Today, we’re announcing our Managed Services and Consulting practice—a dedicated offering that helps our customers operationalize testing, QA, and compliance across their revenue and go-to-market (GTM) stack.
As Simon Sinek would say, let’s start with why.
As any venture scale startup knows, the game is that you grow fast or die fast. Our goal was to grow fast, but nothing ever goes quite to plan, and we wound up only doubling the last couple of years. And, in service of our customer needs, wound up being profitable. It is a dangerous luxury. If we are growing too slowly for VC, I can do things the VCs won’t like.
We’ve always been pragmatic about growth—building profitably and sustainably, so we can choose what’s right for our customers. That means we get to buck the trends that hurt buyers and teams just trying to do good work.
Even with the best VC’s in the business backing us, I’ve always bucked the groupthink that doesn’t serve our customers.
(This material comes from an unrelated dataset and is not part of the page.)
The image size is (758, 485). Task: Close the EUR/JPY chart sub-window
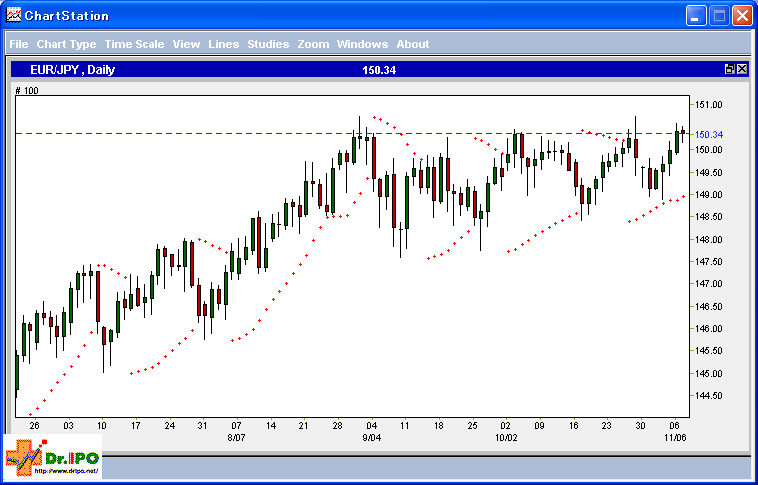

Bucking Trend #1: The SDR Script
You know the one: Mass cold emails with hyper-personalized first lines and zero context.
Discovery calls designed to qualify the buyer, not help them. No demo until you’ve passed the gauntlet.
This wasn’t customer-centric—it was funnel-centric. It optimized for conversion rates, not trust.
We chose a different path. We’ve always believed the best demo is one that starts with, “Here’s what you asked to see.” And the best email? The one that’s useful, even if you never respond.
So when people told us to scale our sales team with SDRs and a predictable revenue playbook, we said no. Even turned down investment dollars tied to the requirement. We built the infrastructure to self-serve, and when customers wanted help, we gave it—without forcing them through hoops.
Bucking Trend #2: Forcing Product Engagement
VCs love a good “DAU” curve. The higher the daily active users, the bigger the multiple.
But here’s the thing: our users don’t live in Stack Moxie. They live in Salesforce, HubSpot, Marketo, Outreach, and Google Ads. That’s where campaigns launch, and that’s where things break.
So we didn’t build Stack Moxie to maximize DAUs—we built it to do testing wherever the teams already work. That’s not great for stickiness metrics. But it’s great for customer value.
Because our mission is to make testing invisible, seamless, and reliable. Not addictive, and certainly not by wasting their time forcing them through a login.
Bucking Trend #3: Charge More Because You Can
A common bit of pricing advice in SaaS: “If they’ll pay $50K, charge $70K.” It’s a margin-first mindset.
But we’ve always favored the opposite: Start small. Prove value. Earn trust. Expand.
We let customers grow into their contracts. We offer free tiers when we can. We’ve given away entire services to help teams prove value internally. Why? Because our revenue doesn’t need to impress a board—it just needs to support a business.
Why VCs Hate Services
Let’s pull back the curtain. Venture capital firms don’t hate services because they’re bad. They hate them because Wall Street doesn’t love them.
Product revenue is (theoretically) infinitely scalable. It doesn’t require more humans to grow. Services, on the other hand, are messy. People-intensive. Harder to automate. They drag down revenue multiples in IPOs. So the conventional wisdom is: avoid them.
But here’s the reality: great services unlock great product growth. Allow us to identify friction points before they drag down a user. And with a new category, some times it easier to consume a service than it is a product. Harder for us, but easier for our customer. Radical, right?
Is this a hard decision? You bet.
Great consulting services are hard, but we are really experienced and know how to do this. It isn’t a hard decision because consulting is hard.
It is hard because it means giving up on the road we were on. You see, I believe that just like engineers have Data Dog, and Cloud teams have Splunk, Revenue teams need a monitoring platform. It is a massive market opportunity, and the path is paved with lots of integrations.
Which is the very definition of winner take all market – a market that will be crowned by venture capital (they always are).
So, going services means I’m conceding that #1 spot. It means that most likely, we won’t be #2 or #3 either. One of our founding core values is world class as our north star. Not fighting for to be #1 is a tough pill to swallow.
But it is made infinitely sweeter that I can do it in service of my customer’s needs.
Why We’re Doing This Now
All that to say – we didn’t launch services because we had to. We launched them because customers kept asking.
Can you set up our testing frameworks?
Can you manage the QA for every campaign launch?
Would you meet with our privacy attorney? Can you validate our legal and privacy rules are being followed? Can you tell me if the error was ever fixed?
Now, the answer is yes.
Today, we’re launching Stack Moxie Managed Services.
It’s the same testing automation we’re known for, wrapped in expert delivery and hands-on support. We’ll still build product. We’ll still automate like mad. But when you need a team to run the testing for you, now we’re here.